Essa tendência representa uma ameaça tão grande à democracia quanto qualquer coisa que Putin esteja fazendo. Porque se um político vendido sem-vergonha e vergonhoso como McCarthy pode vender sua alma a gente suficiente para se tornar presidente da Câmara, ele se tornará segundo na linha de sucessão à Presidência, após o vice-presidente.

E é uma ameaça porque tudo que McCarthy e seus colegas fizeram erode a distinção entre nosso sistema e o liderado pelo homem sem alma –Putin, que tampouco hesitará em recorrer a qualquer meio para conservar-se no poder, quer seja encarcerando e alegadamente envenenando seus críticos ou envenenando democracias com desinformação.

Mas Putin não é apenas obcecado por conservar seu poder e disposto a violar qualquer norma para isso. Ele também é obcecado pela perda do poder, dignidade e respeito da Rússia –resultantes da queda da União Soviética— e a necessidade de restaurá-los.

Sua decisão insensata de invadir a Ucrânia foi movida pelo desejo de frear a expansão da Otan e da União Europeia para mais perto das fronteiras da Rússia. Mas ele quis fazê-lo de uma maneira que mostrasse a todos como o Ocidente é fraco e dividido e como a Ucrânia não é um país real. Para isso, ele invadiria e ocuparia o lugar em uma semana. As aulas iam começar, e Putin ia dar uma lição ao Ocidente.

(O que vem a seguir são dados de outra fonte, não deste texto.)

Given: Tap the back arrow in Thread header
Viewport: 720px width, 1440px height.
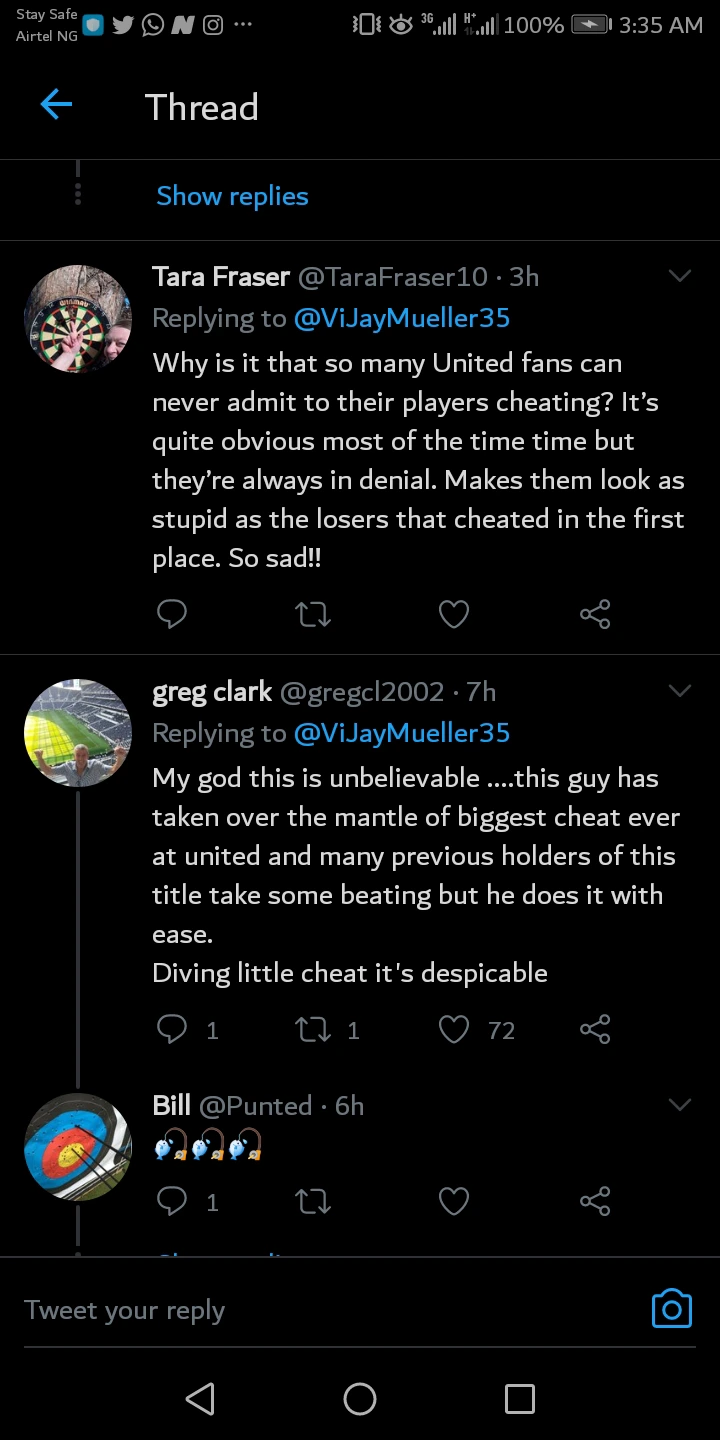Looking at the screenshot, I should point(56,105).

Só que o plano de aula de Putin deu muito errado. Em vez de dar uma lição ao Ocidente –e a todos os ucranianos que queriam fazer parte do Ocidente— e apagar as humilhações sofridas pela Rússia, Putin vem sendo ainda mais humilhado.

Precisamos avançar com cuidado aqui. Não há nada mais perigoso que um líder duas vezes humilhado e munido de armas nucleares.

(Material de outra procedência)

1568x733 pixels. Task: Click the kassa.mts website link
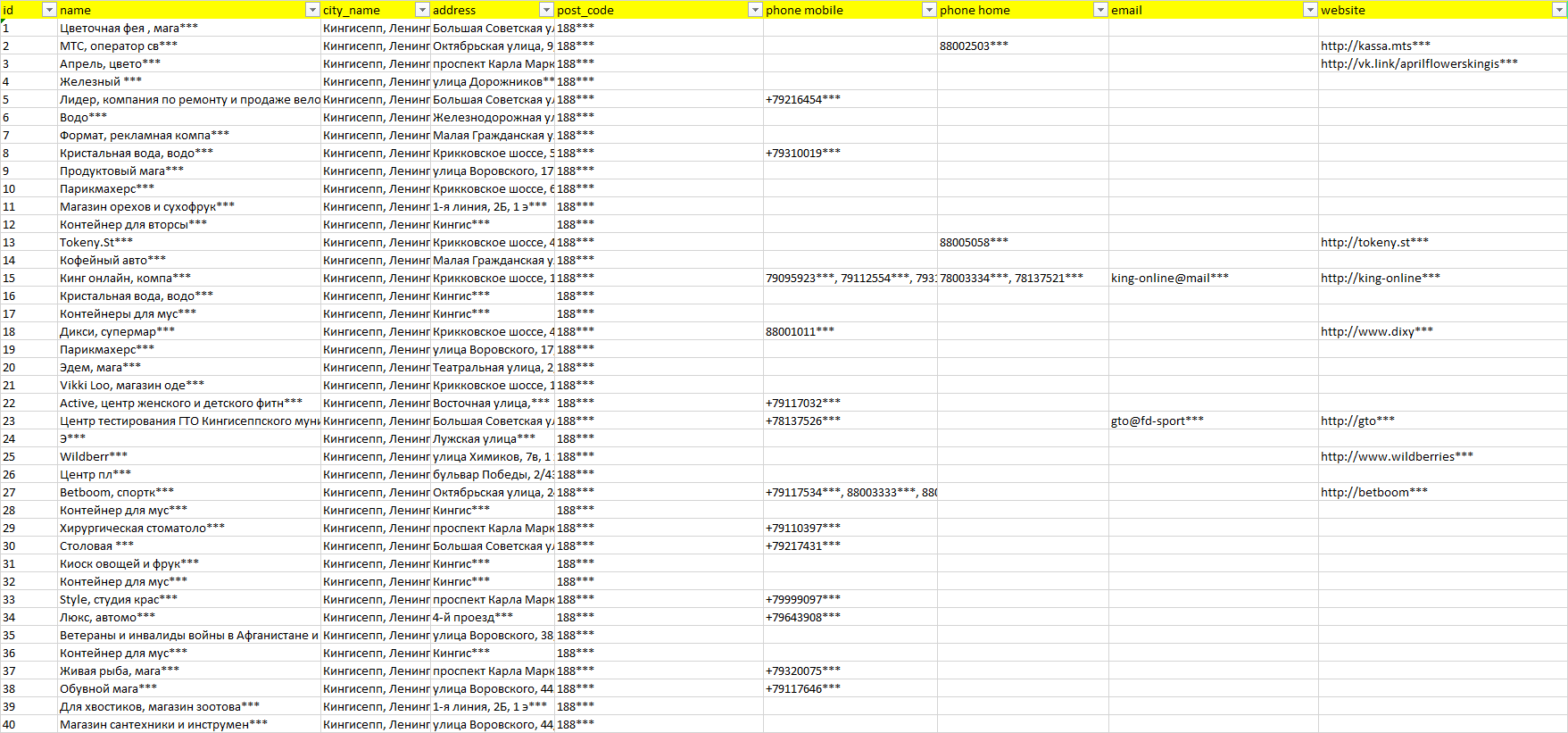(1374, 46)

Putin é capaz de fazer qualquer coisa. Quando olhamos para como essa guerra já devastou as economias e os Exércitos da Rússia e da Ucrânia, o lugar de Putin na história já está garantido: ele é o líder que destruiu dois países para salvar uma pessoa de humilhação –ele próprio. Mas fará qualquer coisa para continuar a tentar se poupar de humilhação.

Então minha conclusão é a seguinte: alguns anos atrás foi publicada uma biografia em hebraico de Ariel Sharon com o título "Ele Não Para no Sinal Vermelho". É um título apropriado também para os nossos tempos. O que acho tão assustador no estado atual do mundo é o número de líderes dispostos a atravessar faróis vermelhos de maneira descarada, em plena luz do dia e com um senso de impunidade absoluta.

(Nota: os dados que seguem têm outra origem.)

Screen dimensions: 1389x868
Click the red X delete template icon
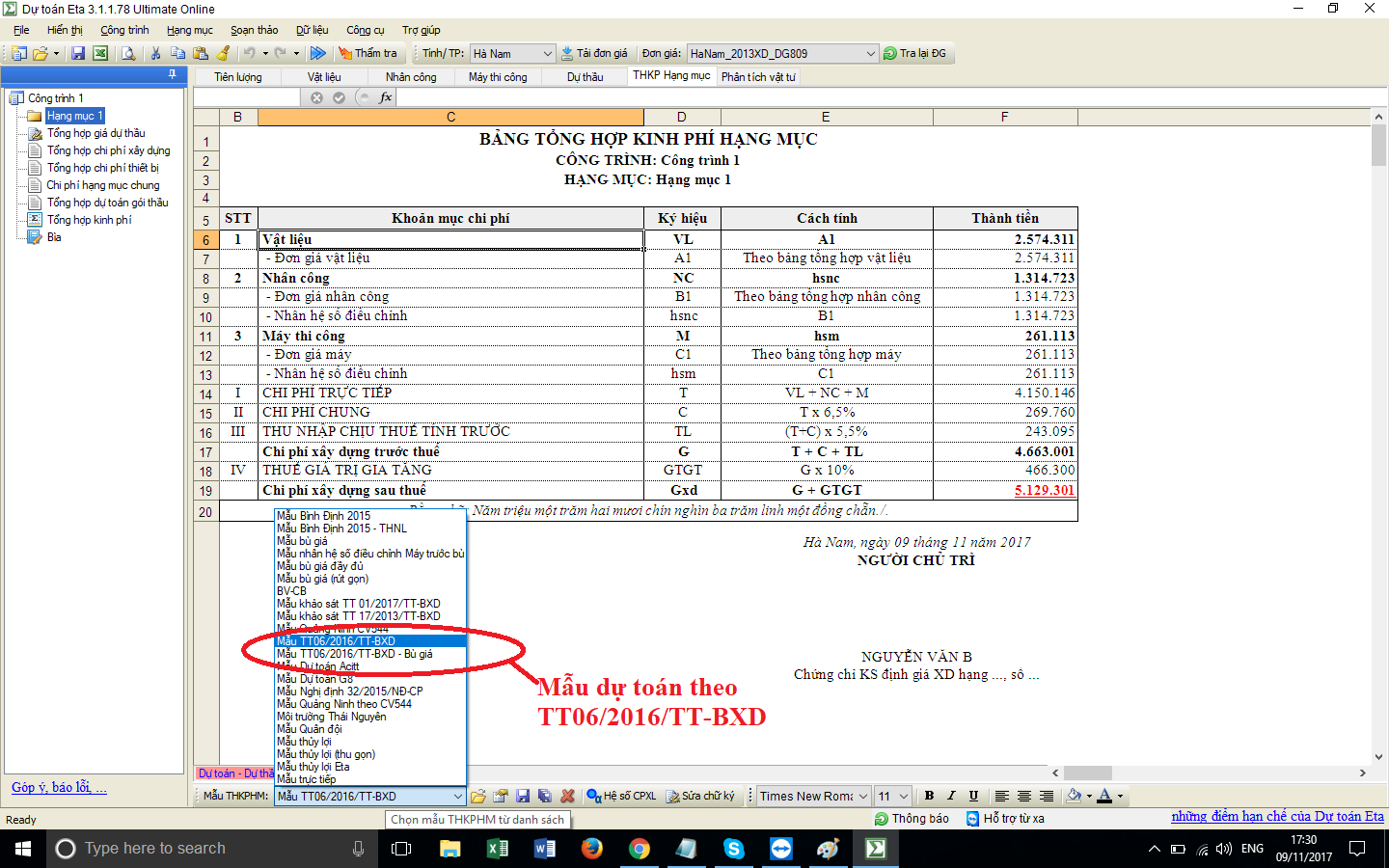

Ou seja, dispostos a passar por cima das barreiras legais e normativas que mantiveram o mundo relativamente pacífico nos últimos 70 anos, durante os quais não tivemos guerras entre grandes potências e que permitiram que mais pessoas emergissem da pobreza extrema em menos tempo que em qualquer outro período da história.

Vamos sentir falta dessas barreiras se elas deixarem de existir. Mas para conservá-las é preciso que ajudemos todos aqueles ucranianos anônimos que lutam por sua liberdade a alcançar vitória. E precisamos garantir que a busca de Putin por encontrar dignidade, esmagando o movimento de liberdade ucraniano, fracasse.

Mas nada disso será o bastante se todos aqueles políticos na América que também pensam que podem atravessar qualquer farol vermelho para conquistar ou manter-se no poder conseguirem seu intento. Quem seguirá nosso modelo se isso acontecer?

Não consigo pensar em nenhum outro momento de minha vida em que senti o futuro da democracia americana e o futuro da democracia globalmente mais em dúvida. E não se iluda —as duas estão interligadas. E não se iluda —ambas ainda podem acabar vencedoras ou derrotadas.